As agências de viagens europeias criticam o modelo de implementação do NDC
O encontro Travel Distribution Summit 2026 reuniu-se nos dias 10 e 11 de fevereiro no Hilton Brussels Grand Place, com a presença de mais de 150 diretores de agências, operadores turísticos, companhias aéreas e fornecedores de tecnologia para analisar o futuro da distribuição turística na Europa.
Embora a agenda incluísse inteligência artificial, regulamentação e novas tendências de mercado, o verdadeiro eixo do encontro foi o debate em torno da New Distribution Capability (NDC), sua evolução para modelos de gestão de varejo e as diferenças na aplicação do padrão entre empresas dificultam a integração nos sistemas de agências e grandes distribuidores.

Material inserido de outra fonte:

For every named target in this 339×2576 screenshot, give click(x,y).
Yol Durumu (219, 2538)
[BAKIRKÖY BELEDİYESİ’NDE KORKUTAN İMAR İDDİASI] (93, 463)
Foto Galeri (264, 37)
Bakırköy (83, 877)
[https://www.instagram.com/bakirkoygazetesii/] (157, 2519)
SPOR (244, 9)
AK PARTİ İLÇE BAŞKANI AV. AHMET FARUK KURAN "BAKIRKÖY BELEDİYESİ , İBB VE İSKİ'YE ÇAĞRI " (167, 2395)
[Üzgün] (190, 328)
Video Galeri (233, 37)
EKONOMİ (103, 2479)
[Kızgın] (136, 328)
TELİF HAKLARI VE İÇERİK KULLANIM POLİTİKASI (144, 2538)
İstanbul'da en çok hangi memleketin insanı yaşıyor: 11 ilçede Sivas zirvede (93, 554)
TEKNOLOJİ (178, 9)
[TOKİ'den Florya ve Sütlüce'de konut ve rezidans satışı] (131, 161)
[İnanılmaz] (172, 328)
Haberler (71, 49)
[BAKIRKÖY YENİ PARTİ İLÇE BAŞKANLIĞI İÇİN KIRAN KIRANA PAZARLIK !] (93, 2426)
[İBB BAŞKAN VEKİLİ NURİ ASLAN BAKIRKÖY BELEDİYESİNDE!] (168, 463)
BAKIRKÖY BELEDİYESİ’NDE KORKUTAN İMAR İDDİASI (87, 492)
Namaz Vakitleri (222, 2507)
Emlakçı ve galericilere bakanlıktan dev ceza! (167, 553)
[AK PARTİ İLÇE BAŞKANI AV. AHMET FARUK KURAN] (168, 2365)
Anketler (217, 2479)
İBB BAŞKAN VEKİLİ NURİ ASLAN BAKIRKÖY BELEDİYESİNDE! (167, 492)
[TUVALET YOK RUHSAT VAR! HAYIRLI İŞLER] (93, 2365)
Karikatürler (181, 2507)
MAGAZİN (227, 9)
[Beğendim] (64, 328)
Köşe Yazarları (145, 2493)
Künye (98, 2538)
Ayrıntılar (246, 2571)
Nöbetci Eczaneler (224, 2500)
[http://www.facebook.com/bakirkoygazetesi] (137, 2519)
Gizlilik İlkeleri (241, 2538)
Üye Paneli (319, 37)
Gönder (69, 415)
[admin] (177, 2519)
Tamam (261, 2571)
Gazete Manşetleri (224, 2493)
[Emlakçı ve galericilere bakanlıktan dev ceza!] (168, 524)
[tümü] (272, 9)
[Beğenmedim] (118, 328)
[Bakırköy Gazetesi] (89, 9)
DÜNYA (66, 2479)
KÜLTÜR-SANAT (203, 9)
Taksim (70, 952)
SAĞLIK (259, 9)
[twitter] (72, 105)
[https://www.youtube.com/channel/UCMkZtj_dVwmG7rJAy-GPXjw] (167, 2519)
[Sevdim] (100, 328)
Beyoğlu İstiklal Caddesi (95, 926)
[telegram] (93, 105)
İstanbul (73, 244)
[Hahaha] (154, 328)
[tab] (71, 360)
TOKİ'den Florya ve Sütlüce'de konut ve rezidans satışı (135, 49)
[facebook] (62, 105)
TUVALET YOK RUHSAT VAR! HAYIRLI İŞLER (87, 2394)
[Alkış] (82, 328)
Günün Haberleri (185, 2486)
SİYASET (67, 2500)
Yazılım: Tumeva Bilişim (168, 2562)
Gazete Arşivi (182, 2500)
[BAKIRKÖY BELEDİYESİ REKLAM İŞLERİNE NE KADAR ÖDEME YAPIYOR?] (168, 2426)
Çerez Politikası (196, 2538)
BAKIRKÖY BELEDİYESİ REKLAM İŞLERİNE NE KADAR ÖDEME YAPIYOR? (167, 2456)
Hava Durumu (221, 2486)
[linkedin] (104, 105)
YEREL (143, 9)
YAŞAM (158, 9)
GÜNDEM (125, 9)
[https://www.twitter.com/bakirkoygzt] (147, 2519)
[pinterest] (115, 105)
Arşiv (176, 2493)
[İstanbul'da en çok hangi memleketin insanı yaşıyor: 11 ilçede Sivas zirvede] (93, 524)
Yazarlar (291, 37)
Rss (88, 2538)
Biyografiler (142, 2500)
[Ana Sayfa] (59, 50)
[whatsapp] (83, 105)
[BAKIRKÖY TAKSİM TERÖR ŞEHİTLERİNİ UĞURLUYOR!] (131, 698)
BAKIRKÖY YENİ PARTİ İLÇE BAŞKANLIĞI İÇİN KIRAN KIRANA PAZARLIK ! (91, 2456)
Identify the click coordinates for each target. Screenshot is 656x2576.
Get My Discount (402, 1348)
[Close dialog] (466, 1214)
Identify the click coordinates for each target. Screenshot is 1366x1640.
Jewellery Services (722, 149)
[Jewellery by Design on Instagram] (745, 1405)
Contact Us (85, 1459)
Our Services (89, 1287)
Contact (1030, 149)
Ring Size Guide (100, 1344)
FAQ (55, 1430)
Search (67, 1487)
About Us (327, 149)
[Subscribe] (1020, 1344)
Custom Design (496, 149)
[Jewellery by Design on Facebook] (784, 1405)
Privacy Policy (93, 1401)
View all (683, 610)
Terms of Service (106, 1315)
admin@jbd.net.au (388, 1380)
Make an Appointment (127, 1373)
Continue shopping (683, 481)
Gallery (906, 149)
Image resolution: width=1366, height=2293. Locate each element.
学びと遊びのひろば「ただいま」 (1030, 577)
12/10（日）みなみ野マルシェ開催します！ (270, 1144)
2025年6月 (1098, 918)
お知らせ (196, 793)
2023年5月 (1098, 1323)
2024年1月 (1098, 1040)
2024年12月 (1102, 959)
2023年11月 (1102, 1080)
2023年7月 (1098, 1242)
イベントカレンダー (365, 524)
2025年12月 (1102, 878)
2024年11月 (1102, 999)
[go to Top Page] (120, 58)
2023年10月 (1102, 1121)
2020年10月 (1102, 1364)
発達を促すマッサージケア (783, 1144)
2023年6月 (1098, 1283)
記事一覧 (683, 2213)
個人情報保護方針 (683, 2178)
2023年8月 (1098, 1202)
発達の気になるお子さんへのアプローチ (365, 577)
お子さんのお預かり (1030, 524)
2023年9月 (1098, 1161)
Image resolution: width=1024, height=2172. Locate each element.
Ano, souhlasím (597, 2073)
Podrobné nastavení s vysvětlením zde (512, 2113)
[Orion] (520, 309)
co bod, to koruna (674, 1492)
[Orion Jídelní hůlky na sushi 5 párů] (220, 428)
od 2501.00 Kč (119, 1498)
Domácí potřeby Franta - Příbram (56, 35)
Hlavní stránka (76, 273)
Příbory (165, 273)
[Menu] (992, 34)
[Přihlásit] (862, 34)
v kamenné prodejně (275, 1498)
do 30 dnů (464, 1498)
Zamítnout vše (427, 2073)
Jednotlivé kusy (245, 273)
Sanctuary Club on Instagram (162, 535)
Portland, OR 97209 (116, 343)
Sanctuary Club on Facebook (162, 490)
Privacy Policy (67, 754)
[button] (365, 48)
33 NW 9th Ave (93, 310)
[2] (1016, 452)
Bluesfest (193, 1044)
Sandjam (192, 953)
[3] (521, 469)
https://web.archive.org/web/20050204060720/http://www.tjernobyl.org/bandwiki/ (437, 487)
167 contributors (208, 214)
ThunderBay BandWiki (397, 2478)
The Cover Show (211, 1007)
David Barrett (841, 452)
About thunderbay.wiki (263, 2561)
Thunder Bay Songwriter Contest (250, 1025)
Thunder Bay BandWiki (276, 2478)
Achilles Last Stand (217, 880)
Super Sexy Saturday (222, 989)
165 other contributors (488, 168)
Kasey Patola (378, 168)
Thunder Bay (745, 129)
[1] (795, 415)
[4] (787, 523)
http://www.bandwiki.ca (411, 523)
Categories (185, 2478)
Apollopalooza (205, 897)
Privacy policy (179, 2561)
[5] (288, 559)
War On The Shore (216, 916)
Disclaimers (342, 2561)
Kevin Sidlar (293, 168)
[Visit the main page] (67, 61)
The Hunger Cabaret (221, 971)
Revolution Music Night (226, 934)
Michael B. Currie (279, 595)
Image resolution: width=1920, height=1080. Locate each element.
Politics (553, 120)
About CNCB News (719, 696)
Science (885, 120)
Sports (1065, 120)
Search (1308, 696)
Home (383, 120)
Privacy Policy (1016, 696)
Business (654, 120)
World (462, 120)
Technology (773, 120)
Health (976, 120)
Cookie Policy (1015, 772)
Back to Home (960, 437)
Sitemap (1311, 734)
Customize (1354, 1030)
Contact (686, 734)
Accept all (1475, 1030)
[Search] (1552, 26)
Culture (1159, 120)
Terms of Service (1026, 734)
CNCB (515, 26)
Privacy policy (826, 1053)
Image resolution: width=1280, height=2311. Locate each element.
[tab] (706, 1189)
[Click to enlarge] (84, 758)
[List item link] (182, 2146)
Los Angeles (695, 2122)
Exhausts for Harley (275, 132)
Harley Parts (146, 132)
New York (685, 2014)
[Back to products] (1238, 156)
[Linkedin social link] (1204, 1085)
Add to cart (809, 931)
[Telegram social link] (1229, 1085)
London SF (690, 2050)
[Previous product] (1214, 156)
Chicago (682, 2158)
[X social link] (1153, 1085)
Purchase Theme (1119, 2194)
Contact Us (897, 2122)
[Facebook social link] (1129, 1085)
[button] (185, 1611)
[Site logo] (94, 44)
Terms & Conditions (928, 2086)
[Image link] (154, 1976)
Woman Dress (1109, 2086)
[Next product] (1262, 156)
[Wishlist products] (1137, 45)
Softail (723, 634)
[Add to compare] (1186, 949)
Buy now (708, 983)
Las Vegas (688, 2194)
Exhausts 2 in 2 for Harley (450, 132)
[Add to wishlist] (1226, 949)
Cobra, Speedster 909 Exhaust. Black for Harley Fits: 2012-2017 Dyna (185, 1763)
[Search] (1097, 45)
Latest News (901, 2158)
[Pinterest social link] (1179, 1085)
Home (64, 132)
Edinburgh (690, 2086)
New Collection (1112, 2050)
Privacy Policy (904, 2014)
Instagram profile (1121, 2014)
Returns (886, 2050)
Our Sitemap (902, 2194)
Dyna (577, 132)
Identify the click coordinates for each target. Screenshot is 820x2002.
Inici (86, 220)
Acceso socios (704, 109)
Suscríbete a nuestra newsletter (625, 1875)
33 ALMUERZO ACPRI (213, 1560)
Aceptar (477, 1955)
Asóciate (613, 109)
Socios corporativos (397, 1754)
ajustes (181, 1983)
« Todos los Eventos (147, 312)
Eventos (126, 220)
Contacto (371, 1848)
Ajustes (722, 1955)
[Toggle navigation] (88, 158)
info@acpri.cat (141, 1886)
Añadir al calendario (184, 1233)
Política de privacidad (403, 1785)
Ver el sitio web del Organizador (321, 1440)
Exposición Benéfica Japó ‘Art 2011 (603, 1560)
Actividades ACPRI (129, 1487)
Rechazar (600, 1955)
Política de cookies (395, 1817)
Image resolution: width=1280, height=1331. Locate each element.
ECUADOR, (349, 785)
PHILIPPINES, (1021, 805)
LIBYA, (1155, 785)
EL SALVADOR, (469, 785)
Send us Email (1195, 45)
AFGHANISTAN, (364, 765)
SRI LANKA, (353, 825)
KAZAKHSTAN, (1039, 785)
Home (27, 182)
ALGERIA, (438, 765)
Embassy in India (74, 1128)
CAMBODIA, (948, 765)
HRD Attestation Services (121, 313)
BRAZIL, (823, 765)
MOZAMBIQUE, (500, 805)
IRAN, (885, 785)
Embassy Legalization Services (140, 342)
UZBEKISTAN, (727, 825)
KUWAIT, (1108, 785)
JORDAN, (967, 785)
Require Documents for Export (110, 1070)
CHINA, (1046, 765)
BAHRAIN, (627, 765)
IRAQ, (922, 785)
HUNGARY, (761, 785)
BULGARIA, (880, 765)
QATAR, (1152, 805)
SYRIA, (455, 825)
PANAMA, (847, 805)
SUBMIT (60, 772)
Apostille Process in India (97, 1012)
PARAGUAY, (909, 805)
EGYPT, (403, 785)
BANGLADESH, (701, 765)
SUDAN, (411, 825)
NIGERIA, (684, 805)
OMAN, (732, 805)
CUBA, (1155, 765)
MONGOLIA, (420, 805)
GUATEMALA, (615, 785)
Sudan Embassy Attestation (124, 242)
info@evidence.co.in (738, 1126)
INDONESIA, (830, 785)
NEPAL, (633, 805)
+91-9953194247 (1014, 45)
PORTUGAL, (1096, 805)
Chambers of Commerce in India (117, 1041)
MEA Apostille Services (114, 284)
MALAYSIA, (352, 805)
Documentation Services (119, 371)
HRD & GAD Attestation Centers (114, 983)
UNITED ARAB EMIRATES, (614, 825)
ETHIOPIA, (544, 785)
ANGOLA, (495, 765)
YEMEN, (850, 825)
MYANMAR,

Durante o fórum, os participantes reconheceram que isso permitiu às companhias aéreas ganhar capacidade para criar ofertas mais personalizadas e controlar melhor seu conteúdo comercial. No entanto, também apontaram que sua implementação prática continua sendo complexa. A falta de uma padronização homogênea nas APIs e as diferenças na aplicação do padrão entre as empresas dificultam a integração nos sistemas das agências e dos grandes distribuidores.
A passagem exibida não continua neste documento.